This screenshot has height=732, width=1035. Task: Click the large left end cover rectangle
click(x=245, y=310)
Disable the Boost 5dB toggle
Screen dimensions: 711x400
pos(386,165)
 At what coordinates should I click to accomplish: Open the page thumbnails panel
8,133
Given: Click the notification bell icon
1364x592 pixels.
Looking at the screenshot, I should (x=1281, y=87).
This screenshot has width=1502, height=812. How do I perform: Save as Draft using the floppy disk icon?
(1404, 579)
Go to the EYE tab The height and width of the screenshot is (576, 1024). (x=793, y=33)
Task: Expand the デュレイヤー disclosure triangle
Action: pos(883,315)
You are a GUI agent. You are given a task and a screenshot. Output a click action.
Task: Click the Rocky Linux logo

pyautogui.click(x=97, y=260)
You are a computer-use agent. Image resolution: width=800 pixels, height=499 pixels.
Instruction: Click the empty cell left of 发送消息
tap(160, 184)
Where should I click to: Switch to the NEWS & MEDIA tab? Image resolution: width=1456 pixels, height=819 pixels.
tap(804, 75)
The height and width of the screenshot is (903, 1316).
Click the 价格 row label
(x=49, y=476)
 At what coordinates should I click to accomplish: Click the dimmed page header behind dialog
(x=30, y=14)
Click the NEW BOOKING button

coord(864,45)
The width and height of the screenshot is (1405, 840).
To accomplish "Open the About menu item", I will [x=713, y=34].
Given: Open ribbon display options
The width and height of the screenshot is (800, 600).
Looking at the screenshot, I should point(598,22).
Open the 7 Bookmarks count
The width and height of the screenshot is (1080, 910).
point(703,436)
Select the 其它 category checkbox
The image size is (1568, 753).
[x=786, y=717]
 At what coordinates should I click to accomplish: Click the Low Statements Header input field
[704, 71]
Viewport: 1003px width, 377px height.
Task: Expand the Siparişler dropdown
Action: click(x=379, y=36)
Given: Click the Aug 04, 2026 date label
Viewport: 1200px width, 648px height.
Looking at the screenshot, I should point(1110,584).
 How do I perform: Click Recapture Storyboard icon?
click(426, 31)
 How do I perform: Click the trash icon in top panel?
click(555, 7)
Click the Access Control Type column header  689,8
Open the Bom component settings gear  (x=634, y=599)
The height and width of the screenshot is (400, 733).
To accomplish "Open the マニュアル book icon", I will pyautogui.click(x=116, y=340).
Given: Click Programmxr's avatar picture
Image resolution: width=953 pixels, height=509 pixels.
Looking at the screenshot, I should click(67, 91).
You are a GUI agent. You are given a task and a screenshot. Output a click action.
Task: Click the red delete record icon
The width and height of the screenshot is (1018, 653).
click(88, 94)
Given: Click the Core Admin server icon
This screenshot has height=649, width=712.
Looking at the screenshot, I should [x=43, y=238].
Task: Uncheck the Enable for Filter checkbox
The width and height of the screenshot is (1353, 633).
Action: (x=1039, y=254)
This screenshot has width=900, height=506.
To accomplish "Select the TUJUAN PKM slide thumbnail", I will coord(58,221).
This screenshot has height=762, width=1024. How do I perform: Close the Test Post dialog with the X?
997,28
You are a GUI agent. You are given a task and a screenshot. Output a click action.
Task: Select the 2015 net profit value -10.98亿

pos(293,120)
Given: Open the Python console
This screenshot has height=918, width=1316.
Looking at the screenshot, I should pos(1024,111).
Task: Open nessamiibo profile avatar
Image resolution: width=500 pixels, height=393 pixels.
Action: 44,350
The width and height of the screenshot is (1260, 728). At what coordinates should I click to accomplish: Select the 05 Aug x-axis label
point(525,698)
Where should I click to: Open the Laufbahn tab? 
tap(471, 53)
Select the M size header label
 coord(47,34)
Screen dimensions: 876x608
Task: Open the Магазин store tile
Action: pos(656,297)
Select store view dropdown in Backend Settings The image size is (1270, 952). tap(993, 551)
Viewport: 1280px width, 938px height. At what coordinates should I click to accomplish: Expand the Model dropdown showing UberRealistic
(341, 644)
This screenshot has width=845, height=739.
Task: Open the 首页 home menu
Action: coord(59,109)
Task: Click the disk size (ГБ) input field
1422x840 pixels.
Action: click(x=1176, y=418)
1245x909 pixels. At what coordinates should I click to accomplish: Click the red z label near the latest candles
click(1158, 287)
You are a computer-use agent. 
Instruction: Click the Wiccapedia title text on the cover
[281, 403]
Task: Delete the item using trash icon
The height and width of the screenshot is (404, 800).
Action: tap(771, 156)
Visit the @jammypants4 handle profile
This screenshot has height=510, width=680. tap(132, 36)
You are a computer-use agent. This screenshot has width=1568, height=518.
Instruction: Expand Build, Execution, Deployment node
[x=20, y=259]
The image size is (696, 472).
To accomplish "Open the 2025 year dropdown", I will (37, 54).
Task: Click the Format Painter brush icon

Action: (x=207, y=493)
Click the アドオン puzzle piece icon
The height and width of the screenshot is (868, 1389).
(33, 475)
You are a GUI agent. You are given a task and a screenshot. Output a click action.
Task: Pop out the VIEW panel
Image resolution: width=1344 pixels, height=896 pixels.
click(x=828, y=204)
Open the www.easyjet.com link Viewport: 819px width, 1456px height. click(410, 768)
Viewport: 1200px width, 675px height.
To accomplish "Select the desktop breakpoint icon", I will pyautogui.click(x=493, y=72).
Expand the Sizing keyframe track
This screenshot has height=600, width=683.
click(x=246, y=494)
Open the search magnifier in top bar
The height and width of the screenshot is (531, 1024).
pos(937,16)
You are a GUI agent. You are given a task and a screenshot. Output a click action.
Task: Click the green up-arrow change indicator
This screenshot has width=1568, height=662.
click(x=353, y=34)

+++++

Please copy out every line of the preceding listing that carries "avatar".

=== REPLY TO THE EXERCISE ===
Given: Click Programmxr's avatar picture
Task: Open nessamiibo profile avatar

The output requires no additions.